White- vs. Black-Box Attacks¶

Based on the amount of information that the attacker has, attacks can be classified as either black-box or white-box.

In a black-box attack, the attacker does not have any information or access to the model, but can submit inputs to the model and observe its output.

In black-box evasion attacks, gradients of the model’s loss surface can be approximated based on sequences of specifically selected inputs and used to craft adversarial examples with minimal adversarial perturbations. The critical performance metric is the number of queries that must be made to the model to minimize the adversarial perturbations [1,2].

In contrast, white-box attacks require detailed knowledge of and access to the model including its architecture, parameters, and the ability to calculate loss gradients by numerical differentiation or approximation [3].

These attacks are the strongest possible attacks and represent the worst-case scenario for the defender of the model.

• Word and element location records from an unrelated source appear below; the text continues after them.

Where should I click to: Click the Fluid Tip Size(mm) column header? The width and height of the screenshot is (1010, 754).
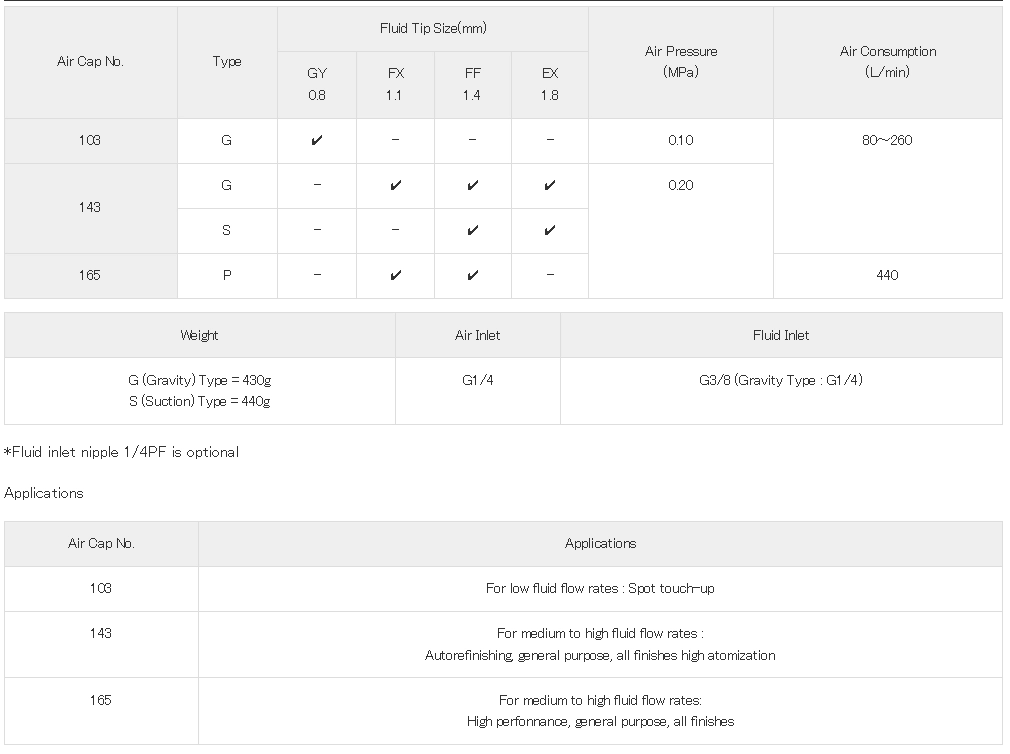tap(433, 29)
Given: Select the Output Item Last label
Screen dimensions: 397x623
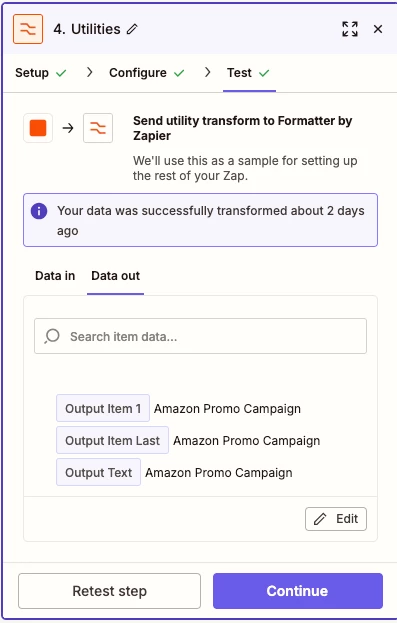Looking at the screenshot, I should (112, 440).
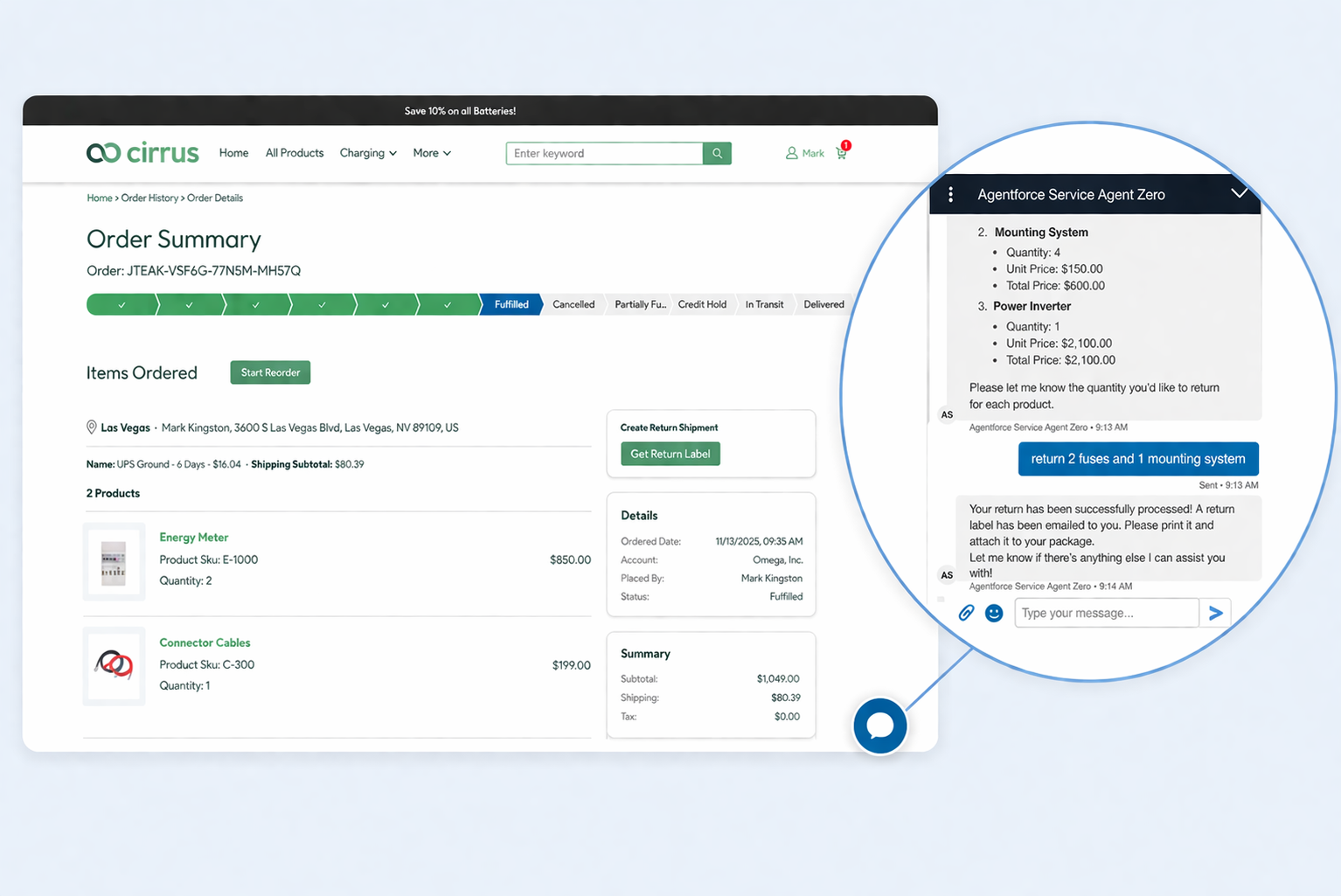1341x896 pixels.
Task: Open the emoji picker in the chat
Action: click(x=994, y=613)
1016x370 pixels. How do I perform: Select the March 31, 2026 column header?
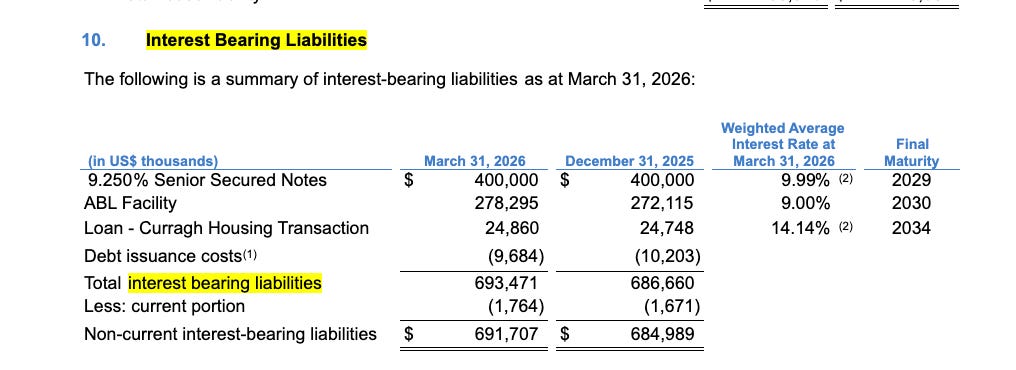474,161
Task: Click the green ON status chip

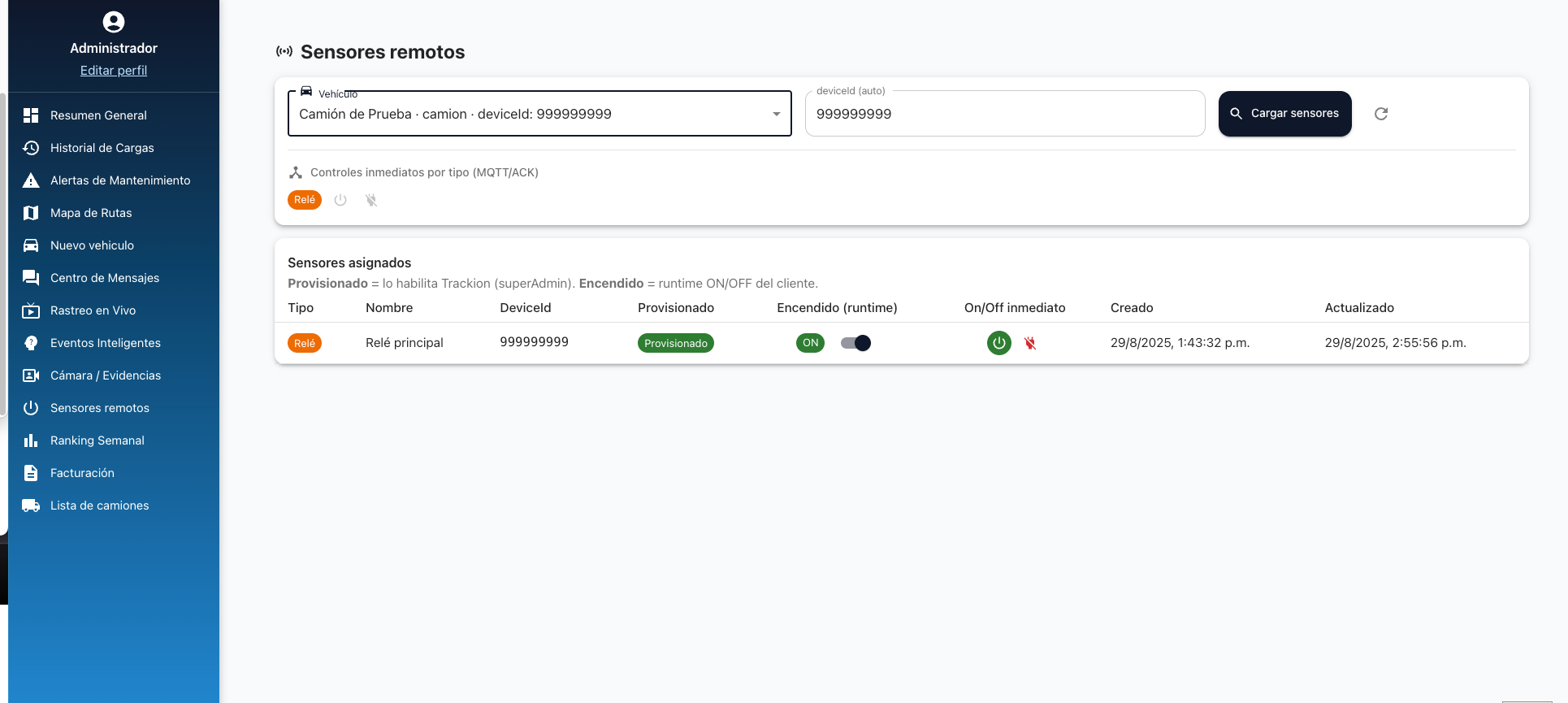Action: tap(810, 343)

Calculated loss gradients allow the attacker to optimize the creation of minimal perturbations that are specific to the model, allowing for an attack which is less perceptible and more effective. Nonetheless, white-box attacks can still fail despite the attacker’s knowledge of the model [10].

References¶

[1] Chen, Shang-Tse, et al. Shapeshifter: Robust physical adversarial attack on faster r-cnn object detector. Machine Learning and Knowledge Discovery in Databases: European Conference, ECML PKDD 2018, Dublin, Ireland, September 10–14, 2018, Proceedings, Part I 18. Springer International Publishing, 2019.

[2] Lu, Jiajun, Hussein Sibai, and Evan Fabry. Adversarial examples that fool detectors. arXiv preprint arXiv:1712.02494(2017).

[3] Biggio, Battista, and Fabio Roli. Wild patterns: Ten years after the rise of adversarial machine learning. Proceedings of the 2018 ACM SIGSAC Conference on Computer and Communications Security. 2018.